■ Your objective ■
Reproduce everything from the line containing "Click the Zloženie pamäte composition bar" down to the line containing "pos(442,364)" in the records below, swapping "composition bar" for "breakdown bar" and changing nothing else. Leave the pictures out.

■ Exercise material ■
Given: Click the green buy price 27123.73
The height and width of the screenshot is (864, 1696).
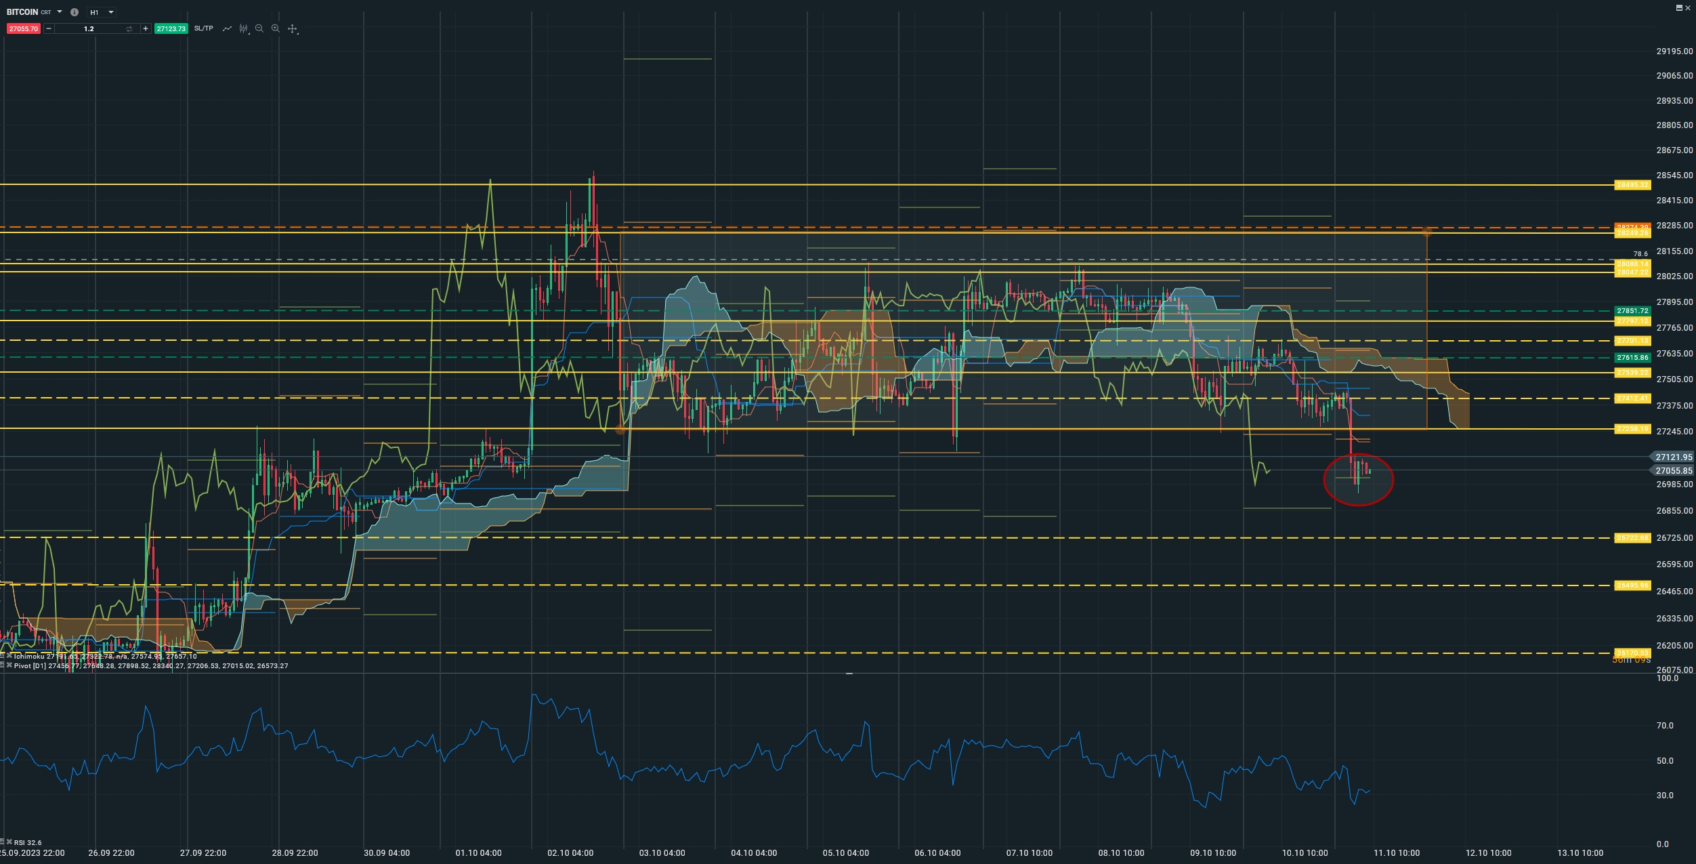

...

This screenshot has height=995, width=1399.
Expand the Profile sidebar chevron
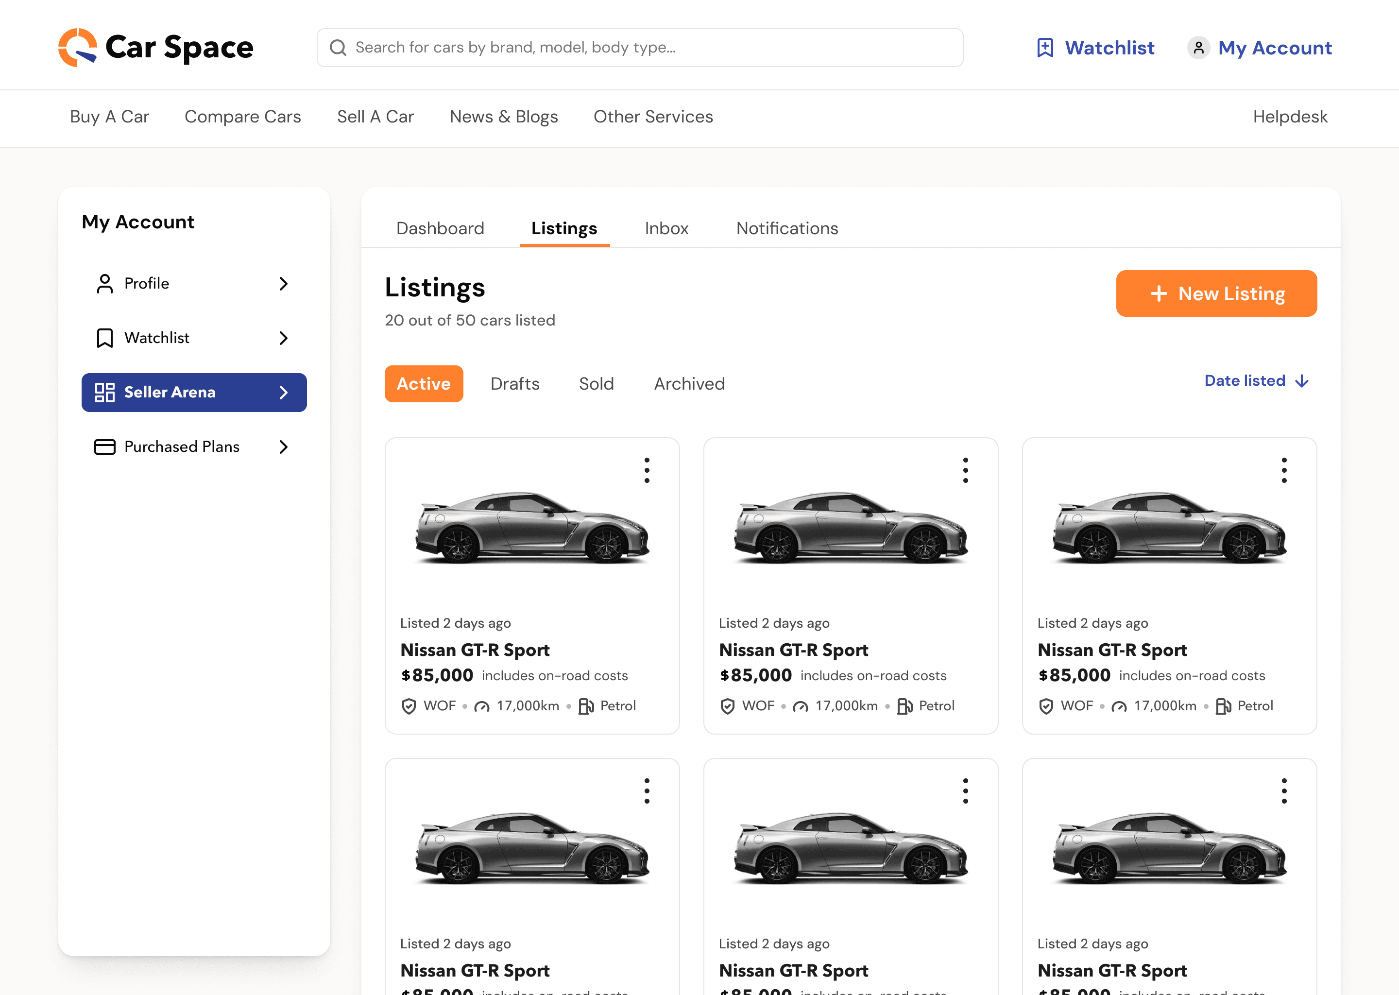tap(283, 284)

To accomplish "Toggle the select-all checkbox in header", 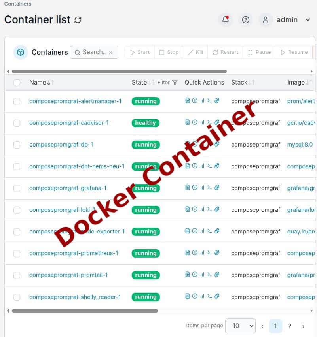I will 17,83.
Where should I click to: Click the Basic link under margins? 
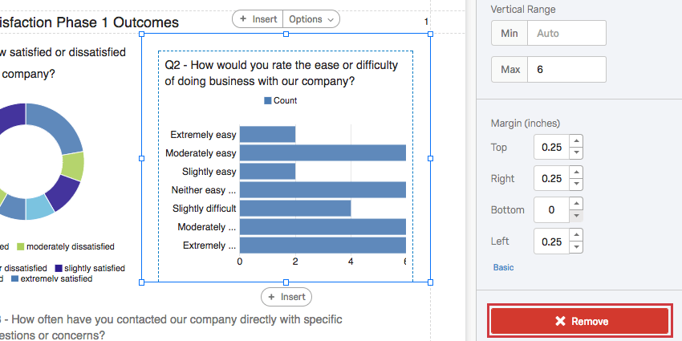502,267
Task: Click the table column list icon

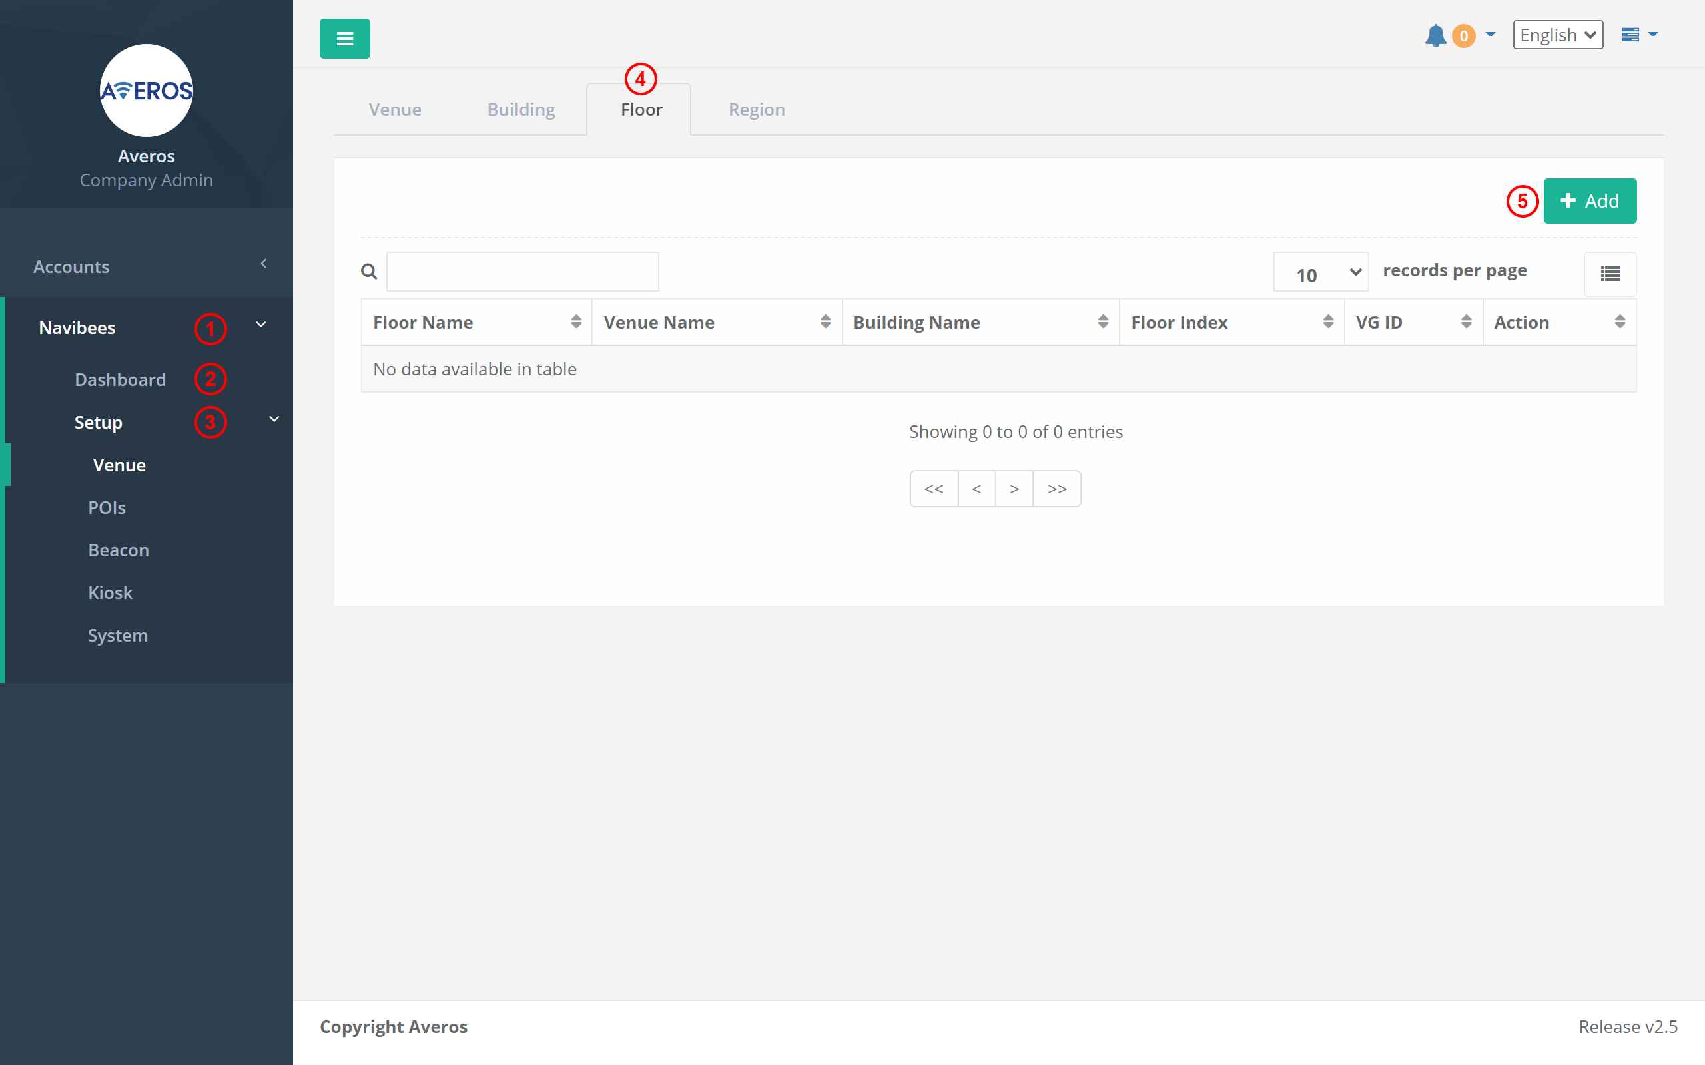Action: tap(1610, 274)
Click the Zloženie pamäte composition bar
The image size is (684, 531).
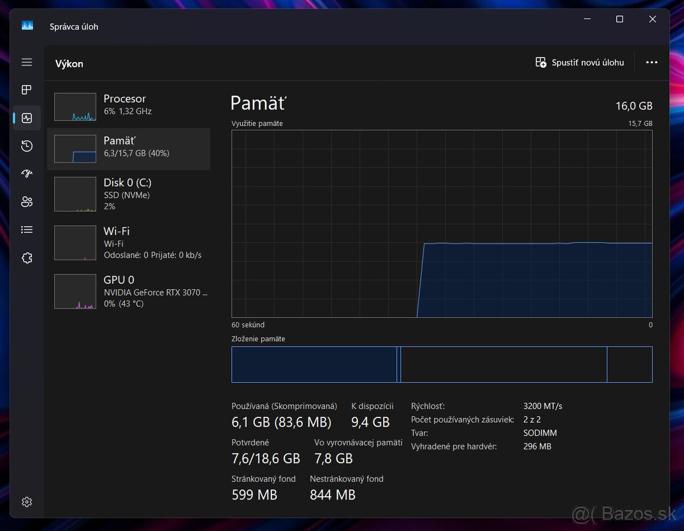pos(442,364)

■ The solution ■
Click the Zloženie pamäte breakdown bar
The image size is (684, 531).
pos(442,364)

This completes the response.